Let’s be real: you’re not the only one going through it. I know, it sounds crazy, but for me it was easy for me to forget this fact and I found myself taking out my frustrations on my family after sitting at home recovering for a few weeks. I would get really short and distant. Apparently you can even get pretty depressed, which is one of the strangest experiences of my life, because nothing is “wrong”, but you feel like everything is off somehow. I don’t know how else to explain it. But here are a few reflections I have this time around:
1. Be clear with what you all need.
For me, I came to realize that many of my frustrations during this time came from unspoken expectations. We all know what happens when you assume, am I right? Apparently my family can’t read my mind. Being clear with what you need is going to save some heartache and vain conflicts. There is nothing wrong with being clear with your expectations around recovery, not just for your own needs, but for each other’s needs.

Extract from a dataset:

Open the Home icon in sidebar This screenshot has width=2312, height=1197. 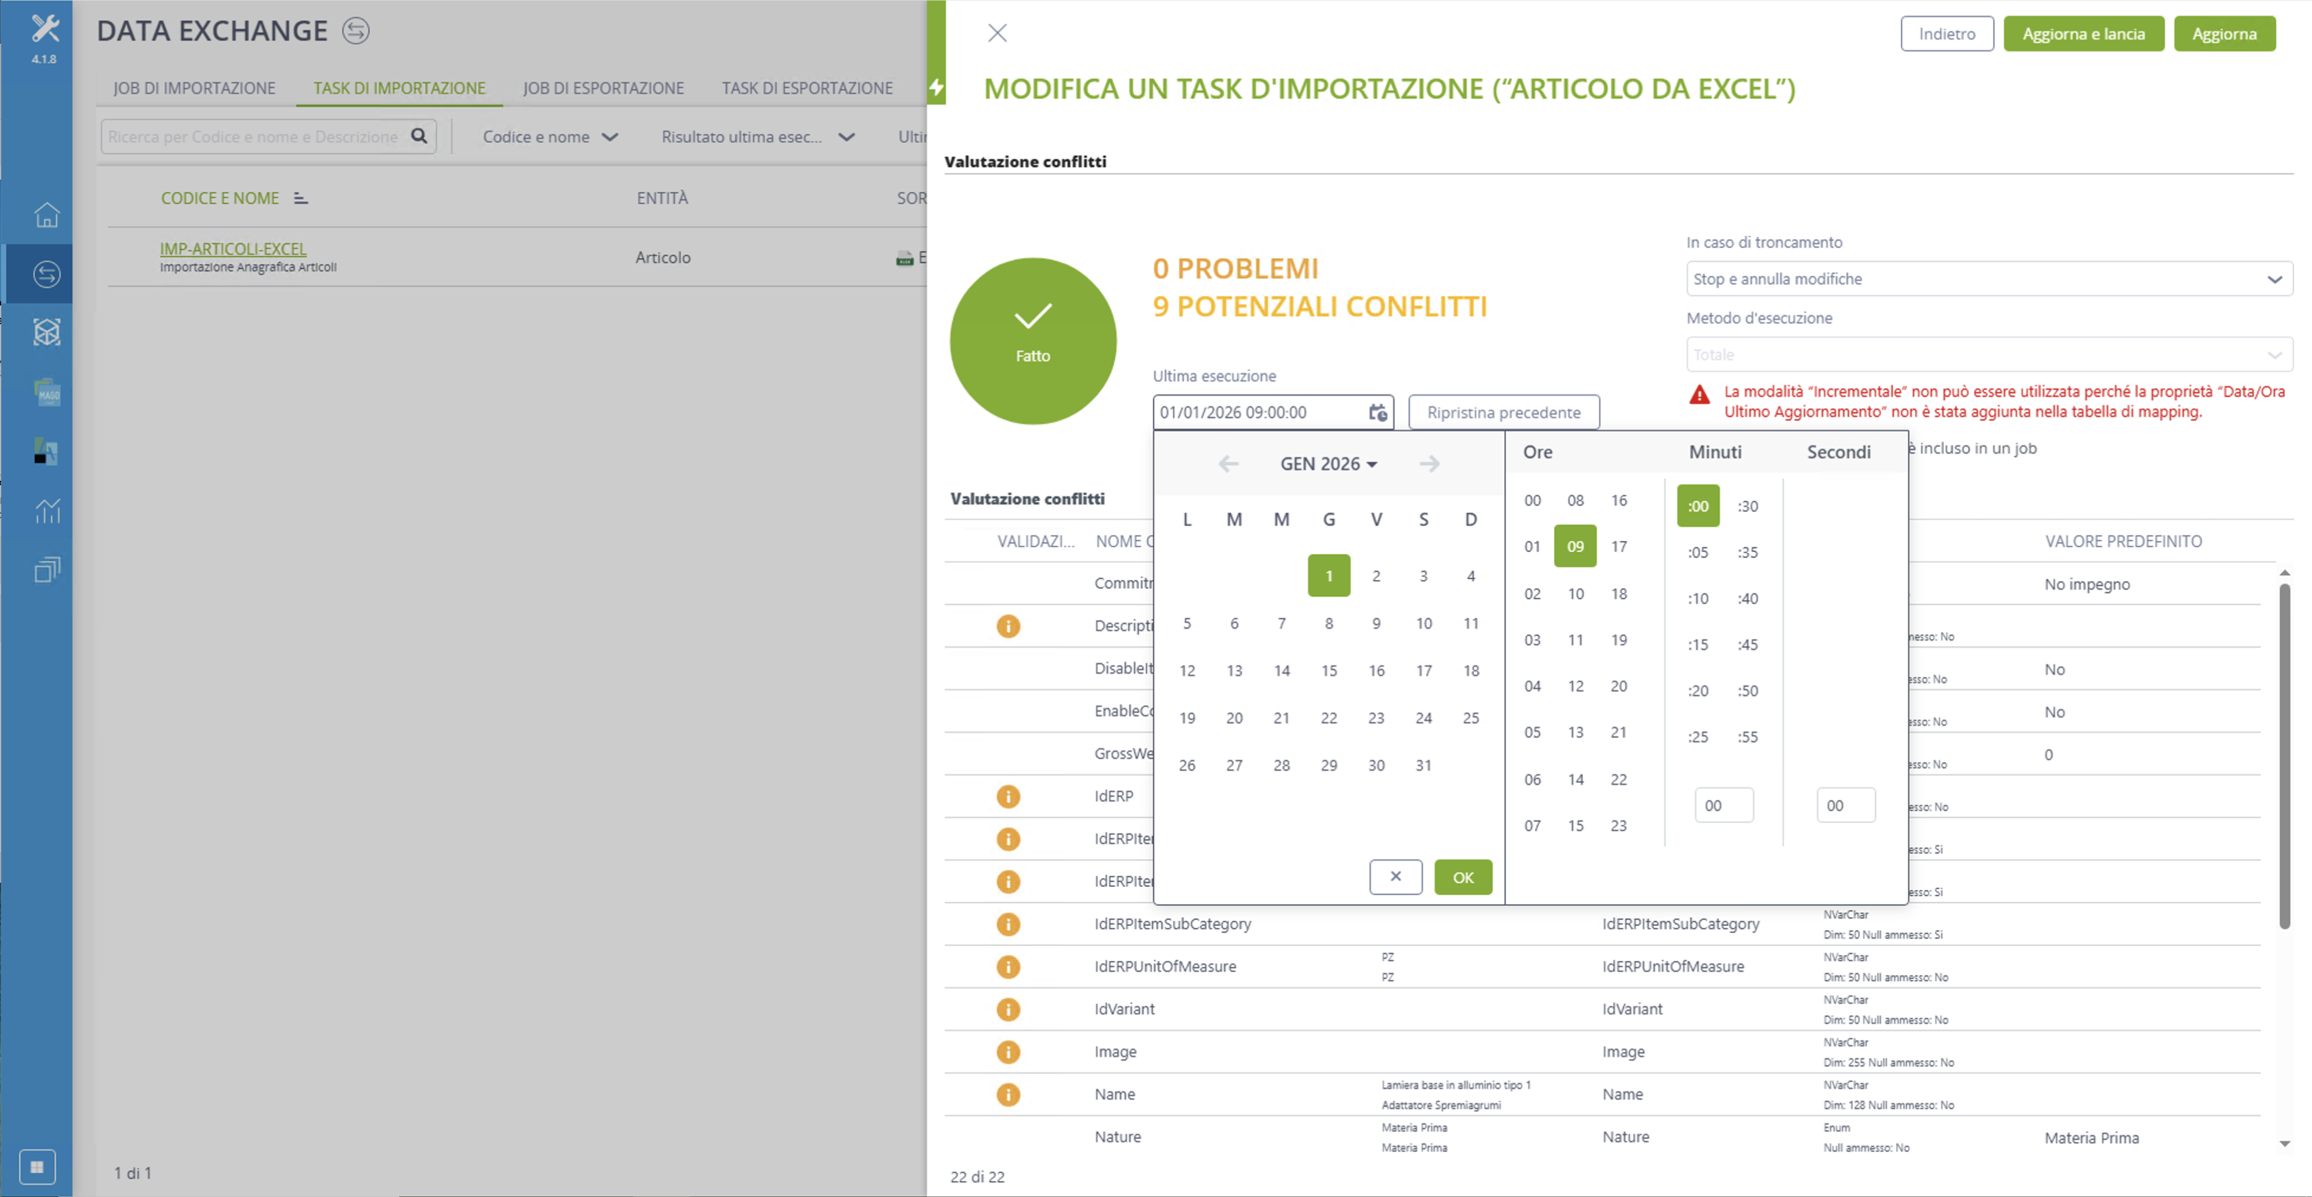(47, 214)

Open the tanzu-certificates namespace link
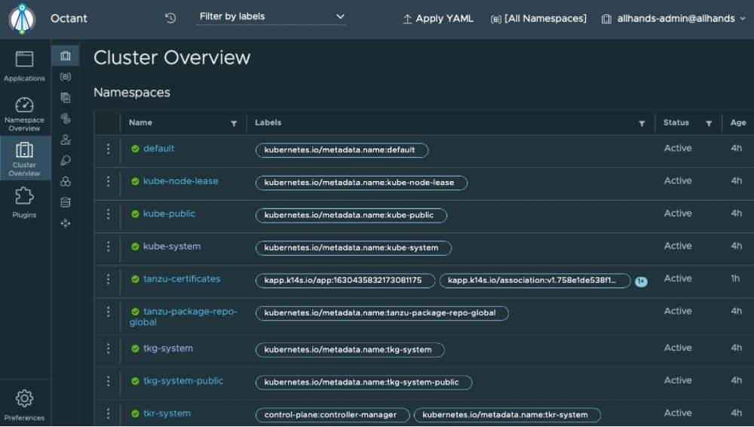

I was talking with my father-in-law yesterday and he was telling me how difficult it was for him to watch me go through the past few weeks because he just felt so helpless not knowing how to help. From my side of the gurney, I didn’t feel like there was anything that anyone could really do, but sit with me. In retrospect, I could have done a better job of letting my family know how much I appreciate them just riding out the storm with me and make it ok to not have to do anything, but be present.
2. Seize the moment(s).
Do something special just with your family during your recovery time. You can’t work, heck, you can’t even lift anything more than 8 lbs, so you might as well seize the extra time and do something to make your family feel special. I took to the kitchen to treat my family with new recipes and even attempt to bake, which as it turns out, was actually tasty. Cooking was a great way to take a small load off my family and make me feel productive, creative even! Take them to the zoo, the aquarium, or to dinner. This is your opportunity to be spontaneous. I saw a hashtag campaign from one of my favorite athletes, Dave Mirra, on Instagram that I have been trying to live by #beadadnotafad. I’m big on social media, I love it, but I’ve been trying to make a greater effort to be in the moment with my family. This means little things like leaving my cell phone in the other room at dinner time and consciously think, “I want to actually live the kind of life that I portray online.”
3. Be gracious with one another.
Take a moment to create pauses in the midst of conflict to call out what is really going on beneath the surface. Turn off the tv and recognize, this is probably one of the most stressful things you and your family will ever go through. You’re tired, frustrated, most likely in some pain, and you’re sick of stuff getting stuck or causing nausea. You and your family are making this transition to your new way of life together. It will get normal, but until then, choose to be gracious and patient everyday.